Similarly, the miniservice can, if necessary, own and manage its data, i.e., include its data repository, though this is not mandatory by definition as it is with microservices. Often the granularity of a miniservice, meaning how large entities and functions the service contain, is also close to the microservice. The miniservice - like the microservice - must also be independently installed and as scalable as possible. However, unlike in microservices, scaling must consider the limitations of even loose dependencies: does the system connected to scale with the miniservice, or does an intermediate data warehouse need to break the dependency on the back-end system or service. The limit to scalability is almost always formed by the legacy and performance of connected Legacy systems and their interfaces and data warehouses.

Often IT-suppliers are seen marketing their microservices when, in fact, the miniservice with its loose dependencies is revealed from the under-the-hood.
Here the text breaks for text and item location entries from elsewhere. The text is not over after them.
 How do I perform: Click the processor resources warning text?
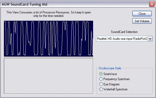click(x=49, y=14)
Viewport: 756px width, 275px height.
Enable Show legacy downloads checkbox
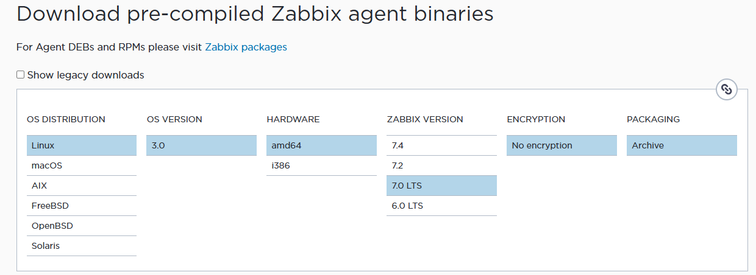coord(21,75)
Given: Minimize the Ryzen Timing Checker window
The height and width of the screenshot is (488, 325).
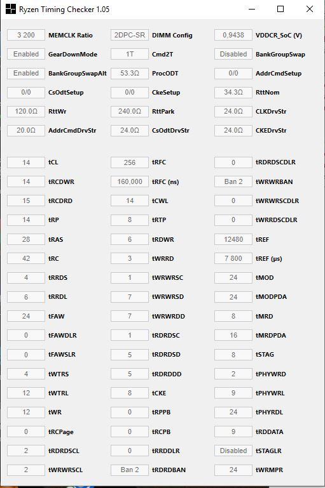Looking at the screenshot, I should 252,9.
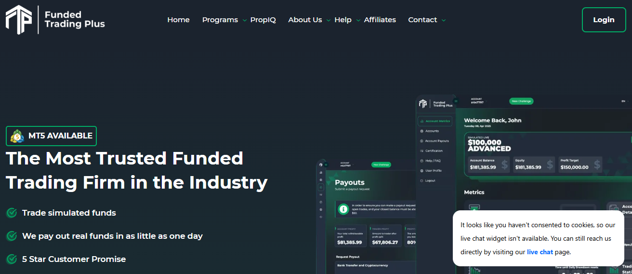Expand the Help dropdown chevron
632x274 pixels.
(358, 20)
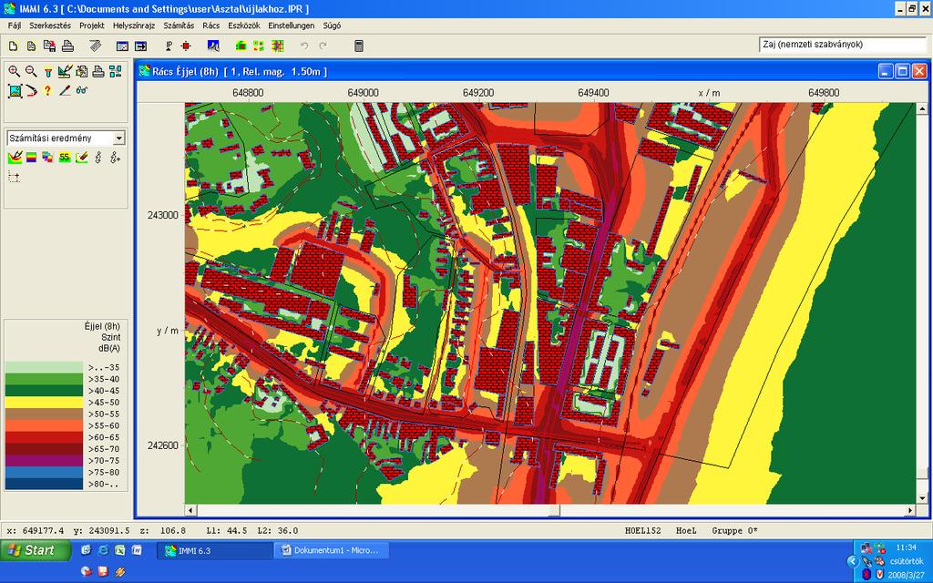The image size is (933, 583).
Task: Open the Zaj (nemzeti szabványok) combo box
Action: coord(841,45)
This is called "microservice-washing". Microservice-washing is done for two reasons: not understanding what a microservice really means or consciously wanting a trendy term for your marketing use.

The frends integration platform has been a development platform for miniservices for more than a decade. Today, frends is the most modern API platform on the market, which acts as a microservice platform or miniservice platform when needed. It is essential to understand that miniservice capability is not a separate area but a part of the capabilities of a modern integration platform.

Make a miniservice when ...

  • general use is important;
  • time-to-market is the most important thing;
  • you build services on top of existing systems;
  • you want your service production to be based on the DevOps model.

The near future of service architectures

In its "Innovation Insight for Miniservices," Gartner predicted that miniservices would be the next architectural paradigm to become a hit in 2019. History proves that they did not become a hit, but miniservices became part of the everyday life of the integration development. Miniservices represent a pragmatic architecture that considers the modern environment and responds well to the needs of a digitalizing world. For example, a company developing a mobile application to support its own old business may not be ready to discard its other core systems. A typical overkill solution is to build redundant microservice architecture to line-of-business systems just for the sake of microservices when miniservices would have fulfilled the business needs.